6. Consistent Dividend Payments 

Another thing characteristic of large-cap companies is their consistent dividend payments. Since large-cap companies have crossed their aggressive growth phase, they compensate the investors by paying consistent dividends. Accordingly, investors looking for dividend-paying stocks must invest in large-cap shares. 

Advantages of Investing In Large-Cap Stocks

1. Less Volatile Stocks 

Large-cap stocks are less susceptible to economic headwinds given their diversified businesses generating stable returns. These companies are known for producing top-grade goods and services, have a strong brand identity, and a history of stable revenues and profits.

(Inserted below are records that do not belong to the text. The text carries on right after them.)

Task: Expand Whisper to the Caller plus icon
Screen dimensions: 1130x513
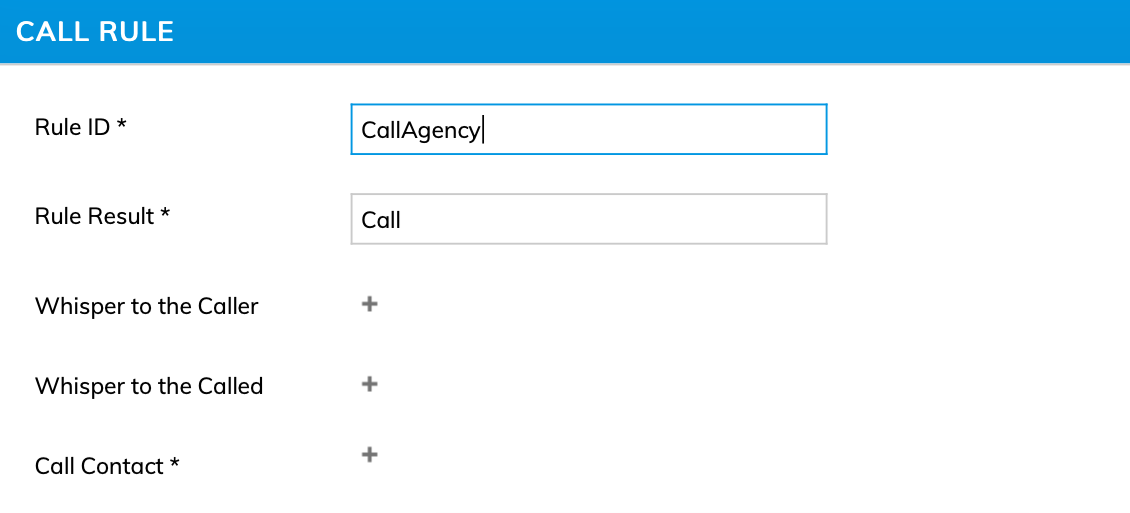Action: (x=369, y=304)
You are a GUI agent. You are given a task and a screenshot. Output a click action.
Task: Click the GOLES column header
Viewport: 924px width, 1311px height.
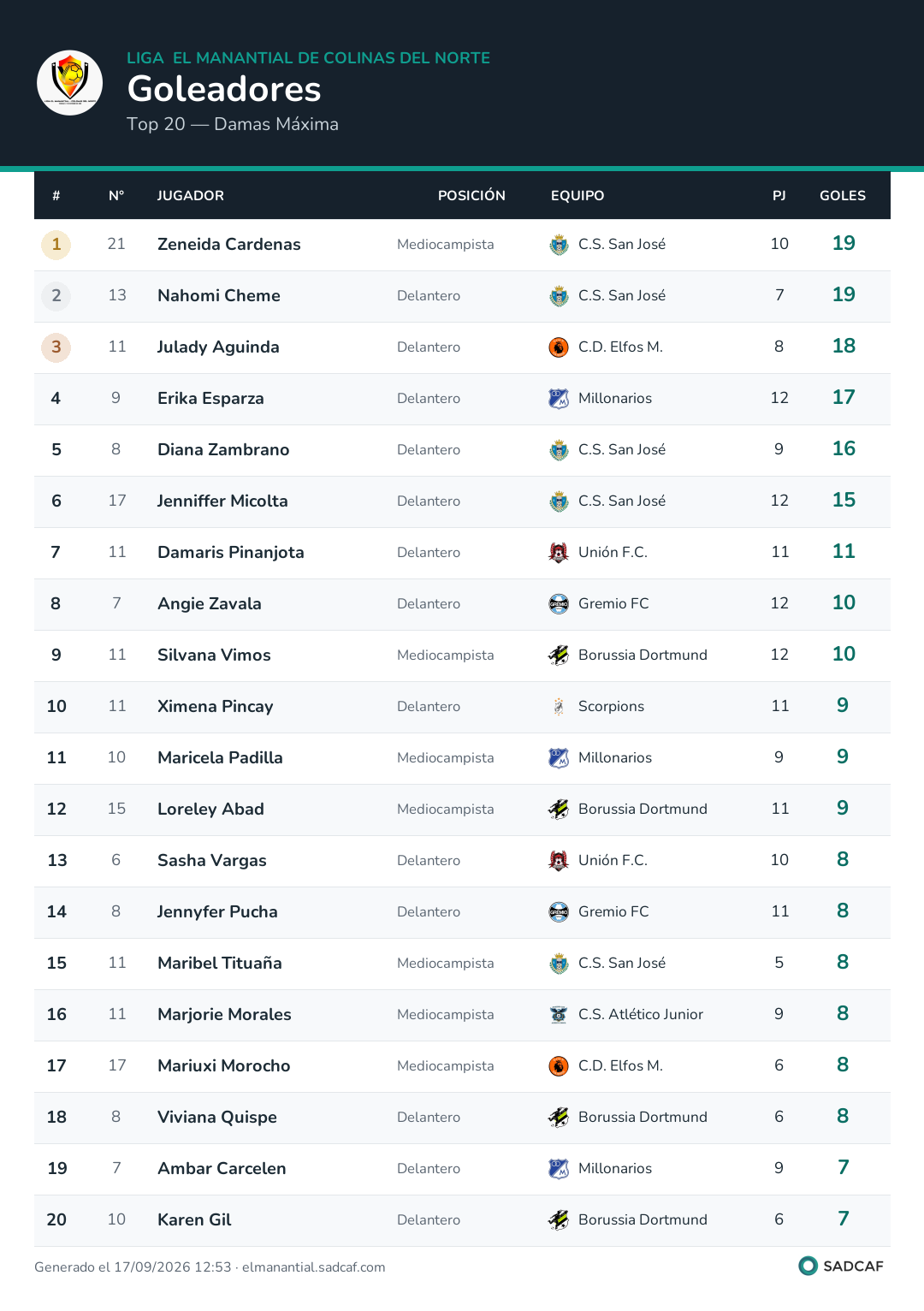(843, 196)
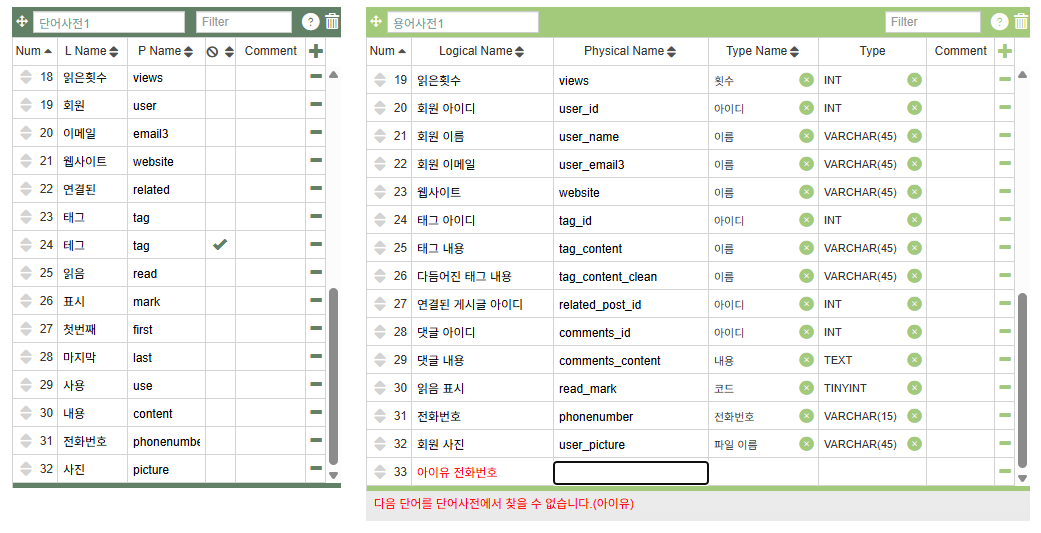Screen dimensions: 1041x533
Task: Click the reorder arrows on row 33
Action: (x=379, y=472)
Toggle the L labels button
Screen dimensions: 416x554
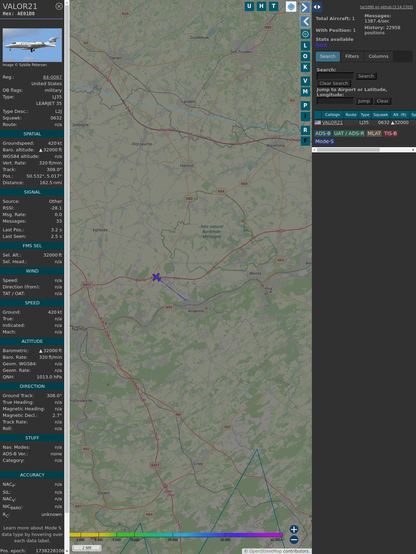pyautogui.click(x=305, y=46)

Given the diverse revenue streams serving as a cushion against uncertain market situations, the stock prices of these companies are less volatile during economic crises. That’s why these are called safety stocks or safe havens as they help investors in reducing overall risk by adding these stocks to their portfolio.

2. High Liquidity

Large-cap stocks have a large trading volume. This means that a large number of large-cap stocks are bought and sold on the exchanges each day. This allows the investors to enter and exit stocks easily as compared to mid-cap and small-cap stocks, making them preferred investments by both the conservative investors as well as the investors looking for mitigating risk.

3. Stable Dividends

As discussed earlier, if you are an investor looking for stocks that pay consistent dividends, look no further than the blue-chip stocks. Typically, large-cap stocks pay stable dividends to the investors as compensation for the less aggressive growth potential of these companies.

4. Risk Mitigation

Investors add large-cap stocks to their investment portfolios for risk mitigation. Since these stocks generate stable returns even during economic downturns, these help investors diversify and reduce the overall risk of their portfolios. Even if other investments in the portfolio are not generating good returns, large-cap stocks generally provide stable returns, even during uncertain market situations.

Who Should Invest In Large-Cap Stocks?

The following entities can invest in large-cap stocks:

  • Conservative investors with low-risk appetite seeking capital preservation
  • Investors seeking stable dividend income
  • Investors who want to diversify their investment portfolio risk can invest in blue chip stocks. This is because large-cap stocks help in reducing the portfolio risk given their stable returns even during the economic downturn.

Conclusion

Large-cap stocks belong to companies that have a diverse nature of businesses, have a strong brand identity, and have strong financials. These are also called blue chip stocks because of their market dominance, proven track record of performance, and stable growth. Therefore, these stocks are for investors with a low-risk appetite, seeking stable dividend payments, and wanting to preserve their capital. But, if you are a risk-taking investor seeking high growth but volatile stocks, mid-cap and small-cap stocks are the stocks you should be investing in.